The Abundance of Deuterium in the Warm Neutral Medium of the Lower Galactic Halo

Savage, Blair D.; Lehner, Nicolas; Fox, Andrew; Wakker, Bart; Sembach, Kenneth

United States, France

Abstract

We use high-resolution ultraviolet spectra to obtain Milky Way interstellar column densities of H I, D I, O I, S II, Fe II, and P II toward the QSO HE 0226-4110 in the Galactic direction l=253.4deg and b=-65.77deg. We obtain D/H=21+8-6 ppm from an analysis of the strong damped Lyα line of H I and the weak higher Lyman series absorption of D I. Correcting for a small amount of foreground contamination from D and H in the Local Bubble we obtain D/H=22+8-6 for the warm neutral medium of the lower Galactic halo.
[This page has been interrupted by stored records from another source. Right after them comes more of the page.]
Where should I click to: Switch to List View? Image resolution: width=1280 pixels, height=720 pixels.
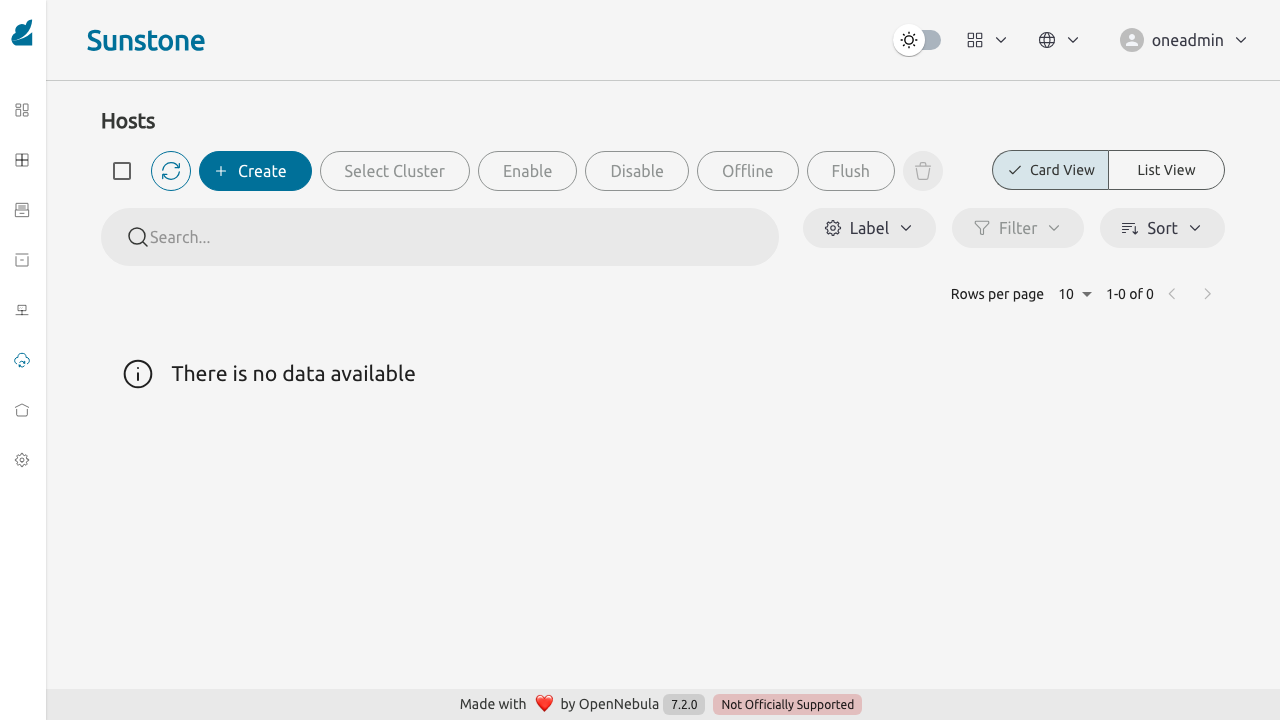pyautogui.click(x=1166, y=170)
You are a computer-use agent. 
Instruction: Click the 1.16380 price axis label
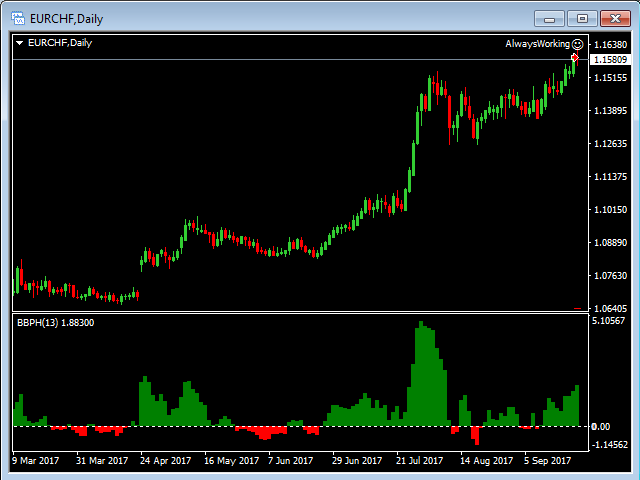(609, 45)
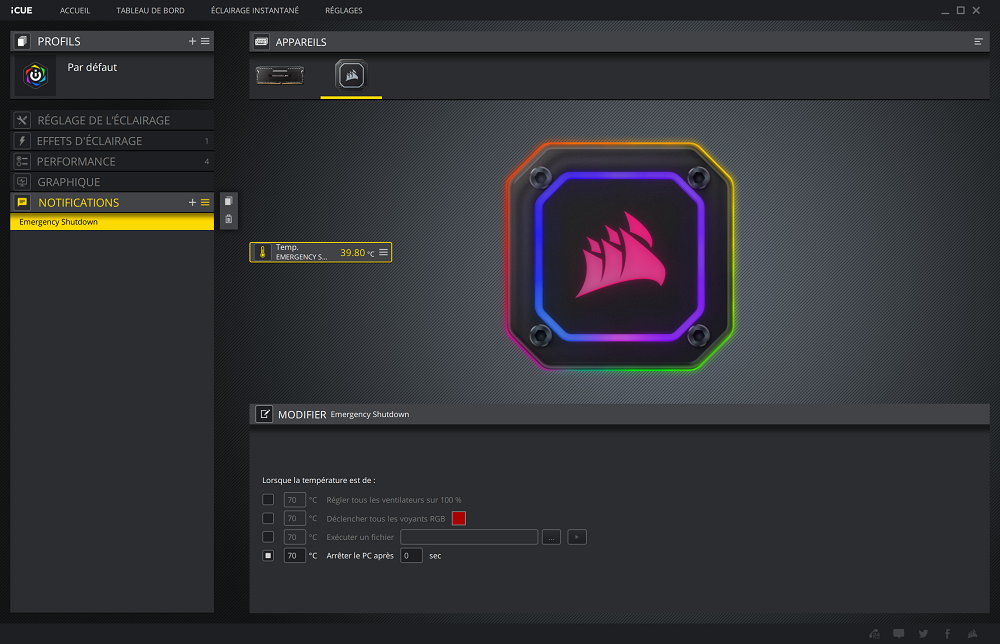1000x644 pixels.
Task: Open the Appareils panel menu
Action: [978, 42]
The medium sampled has [O/H]=0.12+0.41-0.20 and [Fe/H]=-1.01+0.10-0.09. This suggests the abundances in the gas in the halo toward HE 0226-4110 are not affected by the infall of low-metallicity gas and that the gas originates in the disk and is elevated into the halo by energetic processes that erode but do not totally destroy the dust grains. We compare our result to measured values of D/H in other astrophysical sites. The value we measure in the halo gas is consistent with the hypothesis that for many Galactic disk lines of sight D is incorporated into dust. The high average value of D/H=23.1+/-2.4(1 σ) ppm measured along five sight lines through disk gas in the solar neighborhood is similar to D/H in the lower Galactic halo. These disk and halo observations imply the abundance of deuterium in the Galaxy has only been reduced by a factor of 1.12+/-0.13 since its formation. In contrast, current galactic chemical evolution models predict the astration reduction factor should be in the range from 1.39 to 1.83.